Tibotec Gets AIDS - Pharmaceutical Executive


Tibotec Gets AIDS
With a new wave of "resistant to resistance" HIV drugs, a record of consistent innovation, and a dynamic partnership with AIDS activists, J&J's little company is in it to win it. And end it.

Pharmaceutical Executive

Activists, angling for a dramatic reversal of the trend, drew a line in the sand at Kaletra's price tag, a full 50 percent below the company's target. "There was a feeling that the community had dropped the ball on Reyataz and that now we had to make a stand," recalls ATAC's Nass. It was another case of asking Tibotec, "If not you, then who?"

A letter to Glenn Mattes signed by 400 AIDS organizations, advocates, and patients explained the community's perspective. What was at stake was more than the price of a single drug. With the cost for one year of triple-drug therapy now averaging more than $15,000, a patient with HIV can expect to pay—or hope that public or private insurance will pay—about $2 million for every decade of life. Multiply that by 550,000—a rough estimate of the 1.1 million Americans with HIV who currently need medication—and the costs of HIV drugs in the United States alone will easily exceed a trillion dollars over the next 50 years. And it's far from certain that a healthcare system already in crisis will continue to bankroll life-saving treatment for a preventable disease still widely perceived as the wages of immoral behavior.

There was no uncertainty about the carrot and stick being held out to Tibotec by what was, in effect, the product's entire audience of key opinion leaders and specialists. Charging a "fair" price would set the stage for a primo Prezista launch, while "Most Expensive HIV Drug Ever" headlines and charges of price-gouging could relegate the drug's benefits to the fine print.

Not that the activists were unsympathetic to Tibotec's position. Says Ness: "They had to go back to J&J and say, 'You know that drug we keep telling you is so great, and it's our first one and all, well, guess what? We don't want to price it very high.' That is not a pleasant meeting to contemplate."

As for Mattes, he had his company run its own health-economics modeling—"these exquisite pharmacoeconomic analyses describing beyond any doubt the actual value of our product relative to others." Armed in this way, says Silbert, "we got people to sit down and have an intellectual discussion rather than an emotional one, since pricing is so emotional."

Mattes says only that once his bosses at J&J understood the particular context and history, they gave their full support. Silbert allows that "we had to do considerable internal politics to get it down to 'Let's set a precedent. Let's not be the next one to price up.'"

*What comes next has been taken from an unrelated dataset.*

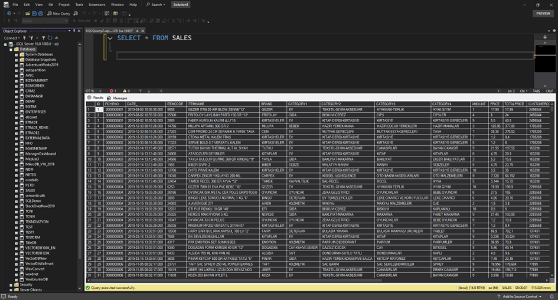Image resolution: width=558 pixels, height=300 pixels.
Task: Select the SALES database in tree
Action: click(30, 191)
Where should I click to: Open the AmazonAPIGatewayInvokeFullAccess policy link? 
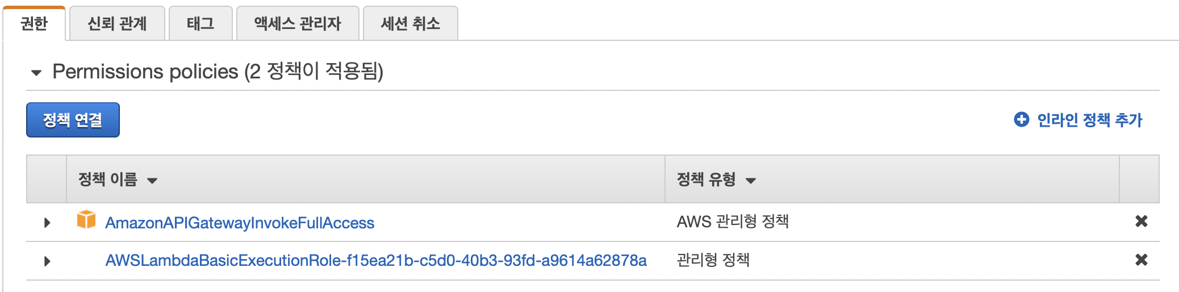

So when Tibotec announced that the price for Prezista would be $25 per day—$4 less than Aptivus and only a quarter more than Reyataz—the community lined up to kiss the company in the press. Formulary inclusion by public and private payers has been swift, while Tibotec's sales force is boning up on the arcana of resistance, genotype and phenotype, and the non-nuke class's notorious K103N mutation to which etravarine and rilpivirine are immune. "We set a pretty ambitious goal for ourselves in terms of time and percent of patient lives that would be covered for reimbursement," Mattes says. "And so far we've actually exceeded them."

In April, Tibotec signed an agreement with Aspen to distribute Prezista in sub-Saharan Africa at a price of $3 a day. "It's extremely gratifying to be involved in developing Prezista and helping people understand how to use it," Tennenberg says. "I can think of patients who could have benefited from this in my practice had only it been available six, seven years ago. But at least now my contribution is magnified by every doctor and every patient who gets the drug."